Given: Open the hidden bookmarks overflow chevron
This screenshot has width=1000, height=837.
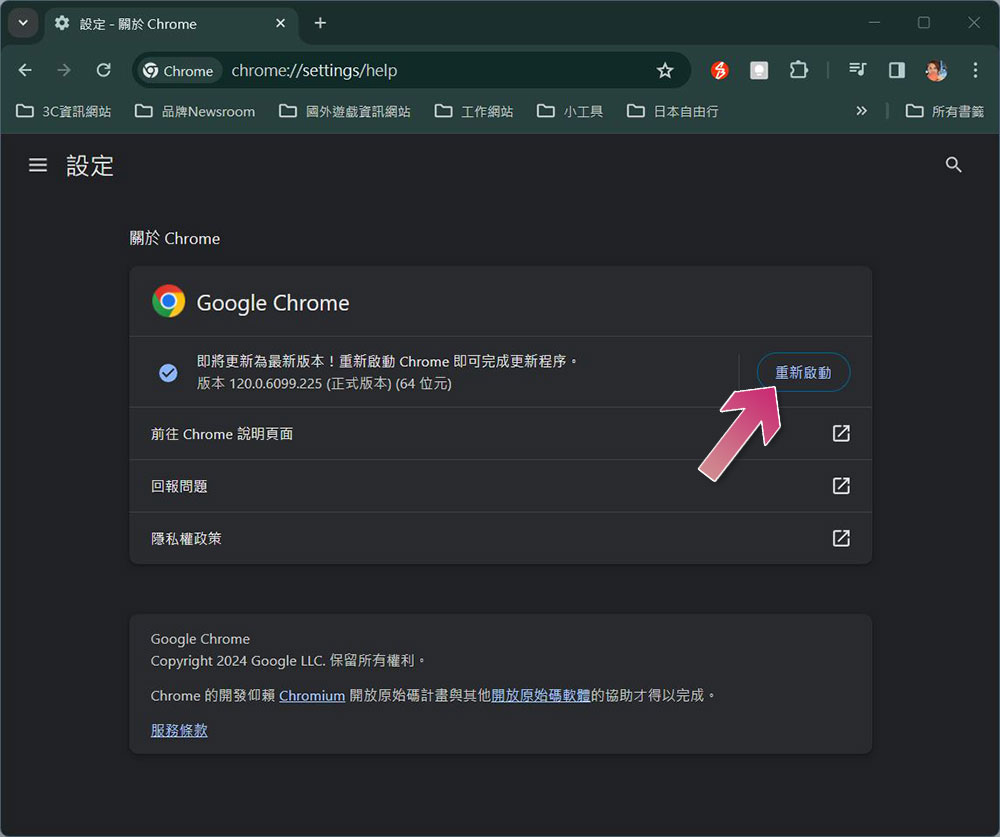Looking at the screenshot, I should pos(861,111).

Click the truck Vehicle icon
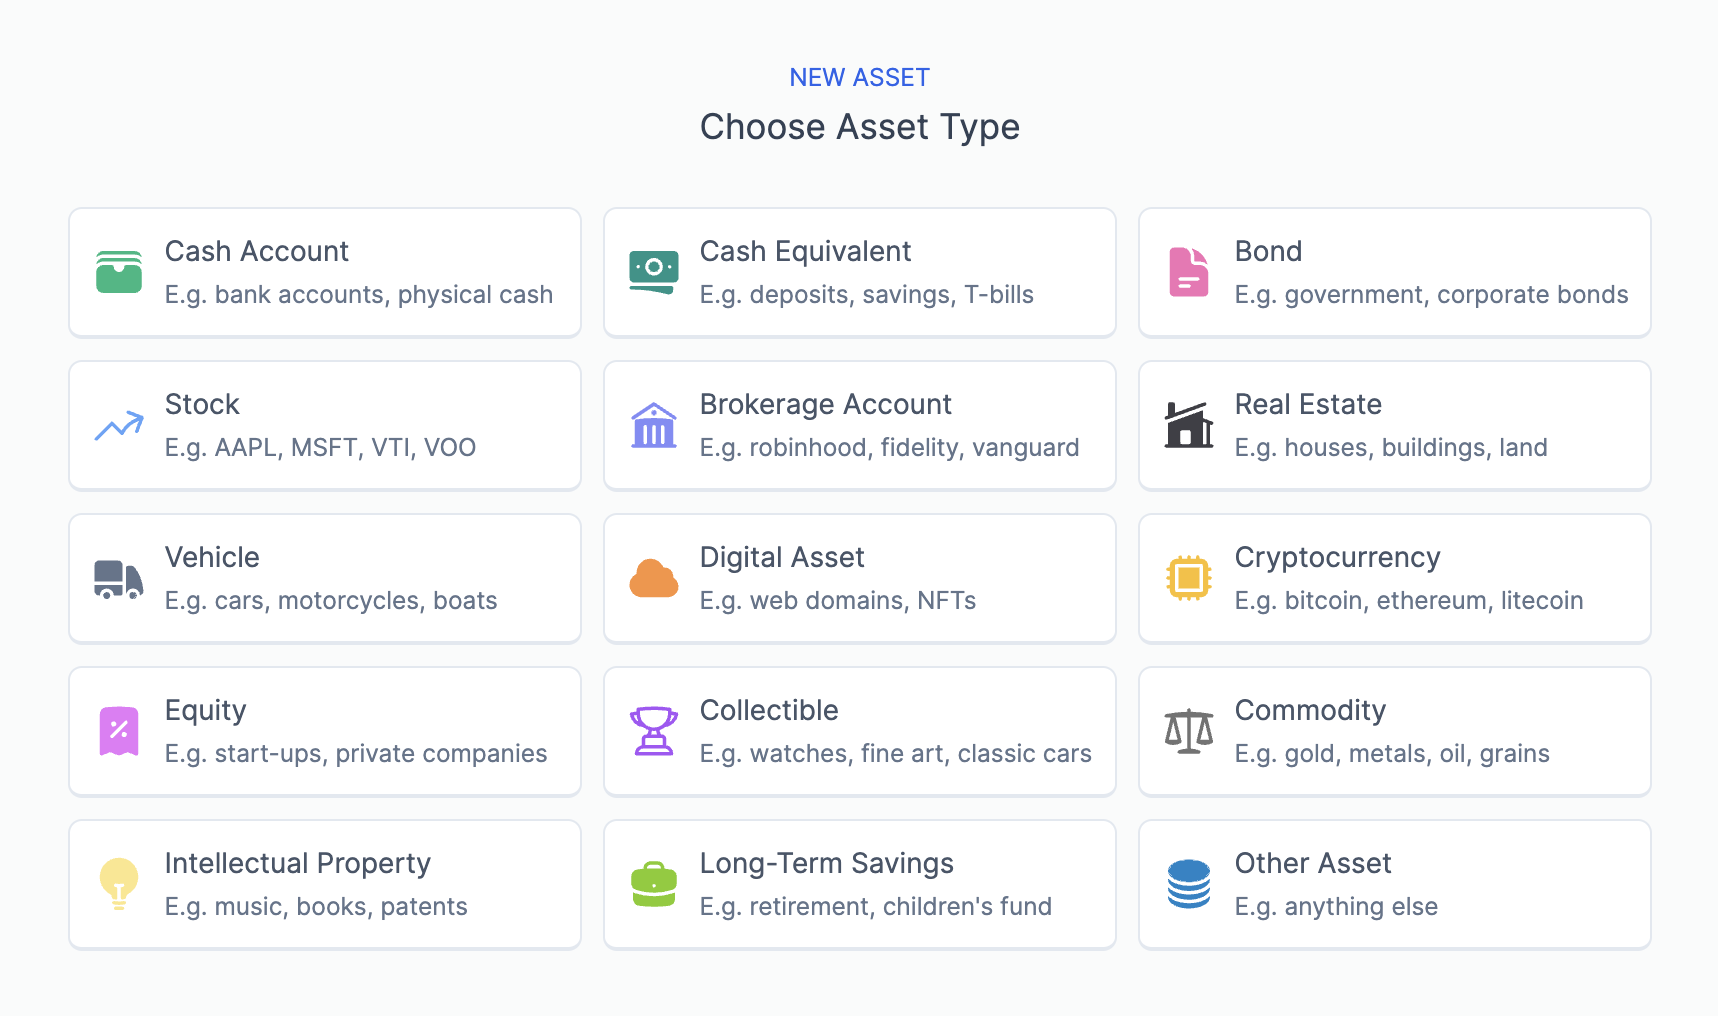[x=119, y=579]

▶ [Directions for this task]:
Copy the rows above verbatim, keeping every line in both rows intact and leaving out the pictures.

▶ [Exercise solution]:
Given: Open the hidden bookmarks overflow chevron
This screenshot has width=1000, height=837.
Looking at the screenshot, I should pos(861,111).

Click the truck Vehicle icon
[x=119, y=579]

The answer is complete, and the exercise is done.